研究課題/領域番号 |
25861451
|
研究種目 |
若手研究(B)
|
研究機関 | 慶應義塾大学 |
研究代表者 |
安水 洋太 慶應義塾大学, 医学部, 助教 (40464854)
|
研究期間 (年度) |
2013-04-01 – 2015-03-31
|
キーワード | 去勢抵抗性前立腺癌 / 転写後翻訳 / リン酸化 / Pin1 |
研究概要 |
当院で前立腺癌に対して根治的前立腺全摘術を施行し、かつ研究での使用に関して同意を頂けている100症例分の臨床検体におけるPin1の発現を免疫組織化学の手法を用いて評価した。
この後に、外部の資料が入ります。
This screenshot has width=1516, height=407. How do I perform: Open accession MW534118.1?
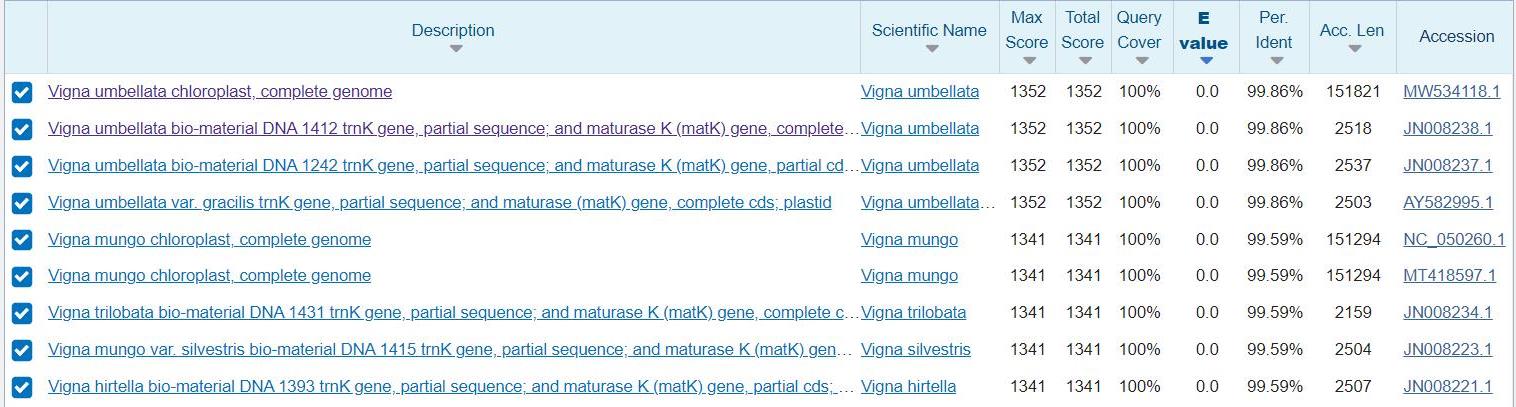click(1451, 92)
組織の病理学的悪性度と比例してPin1の発現は亢進し、かつPin1の強発現は極めて強力な再発予後因子であることを確認した。同様に、去勢抵抗性前立腺癌に対して経尿道的前立腺切除術を施行した病理検体でのPin1の発現を評価したところ、一様にPin1の強発現を認めた。 続いて、当科が保有する前立腺癌細胞株を用いてIn vitroでの研究を行った。当科で樹立したC4-2AT6は去勢抵抗性前立腺癌細胞株であるC4-2をアンドロゲン除去環境下で樹立した細胞株である。LNCaP、C4-2、C4-2AT6はアンドロゲン除去環境下での前立腺癌の増悪過程を模倣する。Pin1の発現をウエスタンブロットで評価したところ、LNCaP、C4-2、C4-2AT6と段階的に発現が増強することが判明した。このことは、癌の進展に伴いPin1の発現が亢進し、Pin1を標的とした治療戦略の有用性を示唆した。Pin1阻害剤であるJugloneを用いてPin1阻害による殺細胞効果を検討した。Jugloneは濃度依存的にC4-2AT6に対して抗腫瘍効果を示した。さらにドセタキセルとJugloneの併用効果について検討を行った。両剤の併用はさらに高い殺細胞効果を認めた。ドセタキセルは去勢抵抗性前立腺癌に対する標準治療である。これらの結果は去勢抵抗性前立腺癌に対するドセタキセルとのPin1阻害剤の併用療法の有用性を示唆した。
|
現在までの達成度 (区分) |
現在までの達成度 (区分)
2: おおむね順調に進展している
理由
臨床検体を用いた研究及び細胞株を用いた研究は順調に進んでおり、研究の結果はおおむね仮説に従っている。
|
今後の研究の推進方策 |
動物実験はPin1阻害剤であるJugloneが明確な毒性を有するため行えていない。今後、siRNAなどを用いての実験を検討している。